Media buyers take notice
During this year’s upfront season, media buyers were also looking for the opportunities that women’s sports can give.
Optimum Sports handles 25%-30% of all sports advertising spend per given year, and expects that to be the same this year.
“We’ve talked to a lot of clients who have actually been doing women’s sports for a long time, and have always wanted to do more, but there hasn’t been opportunity,” said Amy Adelbush, managing director at Optimum Sports. “It’s a trend that’s happening in a good way, where brands are able to now really redefine their role within women’s sports and reshape their approach, or for some clients, even coming in for the first time ever.”
“Clients have invested into this space previously where maybe they pick one activation element to go and support, where there’s such a bigger breadth of activation points,” added Kristen Gray, managing director at Optimum Sports. “It’s not just about buying a couple units here or there in the women’s NCAA Final Four, but it’s more about bringing in an athlete, using their NIL, supporting the players, the teams. Rising tides raise all ships.”
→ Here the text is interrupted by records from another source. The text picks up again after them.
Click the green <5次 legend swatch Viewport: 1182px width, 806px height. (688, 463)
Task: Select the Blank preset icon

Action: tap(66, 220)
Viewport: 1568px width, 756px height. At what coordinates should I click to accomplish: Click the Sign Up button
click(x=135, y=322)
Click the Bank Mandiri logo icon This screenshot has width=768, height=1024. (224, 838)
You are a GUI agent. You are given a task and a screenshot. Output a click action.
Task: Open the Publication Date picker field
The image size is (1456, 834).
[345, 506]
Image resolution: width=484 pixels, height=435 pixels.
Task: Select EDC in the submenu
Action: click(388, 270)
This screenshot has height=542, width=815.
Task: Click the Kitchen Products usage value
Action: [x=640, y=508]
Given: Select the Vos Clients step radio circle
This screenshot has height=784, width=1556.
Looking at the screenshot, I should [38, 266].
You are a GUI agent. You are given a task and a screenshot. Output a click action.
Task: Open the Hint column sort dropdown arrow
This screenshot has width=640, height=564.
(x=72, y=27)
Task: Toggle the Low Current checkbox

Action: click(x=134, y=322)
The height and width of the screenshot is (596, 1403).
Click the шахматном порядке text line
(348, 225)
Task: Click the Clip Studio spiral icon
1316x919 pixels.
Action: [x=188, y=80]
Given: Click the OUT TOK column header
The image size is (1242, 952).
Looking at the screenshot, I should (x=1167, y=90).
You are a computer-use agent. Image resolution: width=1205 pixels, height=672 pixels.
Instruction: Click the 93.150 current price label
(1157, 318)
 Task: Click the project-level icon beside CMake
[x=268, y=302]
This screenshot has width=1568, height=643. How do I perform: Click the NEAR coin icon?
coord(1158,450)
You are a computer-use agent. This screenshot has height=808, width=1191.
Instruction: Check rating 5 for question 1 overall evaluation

Daniel Cohen, executive vice president of global media rights consulting at Octagon, sees more attention coming for women’s sports. “There’s finally a spotlight put on them, not just from a broadcaster perspective, but from a mainstream, cross-the-cultural-divide perspective,” Cohen said.
Cohen referenced NWSL and USWNT star Trinity Rodman (an Octagon client) as an example of an athlete able to capitalize on the advantages of social media, as well as gymnasts Simone Biles and Aly Raisman.
“You’re crossing that sport divide into mainstream culture; social media plays a role in that, broadcasters have played a role, brands supporting these initiatives played a role in that,” said Cohen. “The other piece is investors in sport, whether that be bankers or individual high-net-worth folks or broadcasters, are always looking for growth. On the men’s side, at least on the U.S. domestic side of things, growth is incremental, it’s smaller. We’re talking like individual percentage points of growth of NFL viewership per year, NBA viewership per year. But on the women’s side, the ceiling is much higher, there’s so much more to go. So let’s invest in that growth, that small-cap which is women’s sports, and we can see 100x return versus the men’s side.”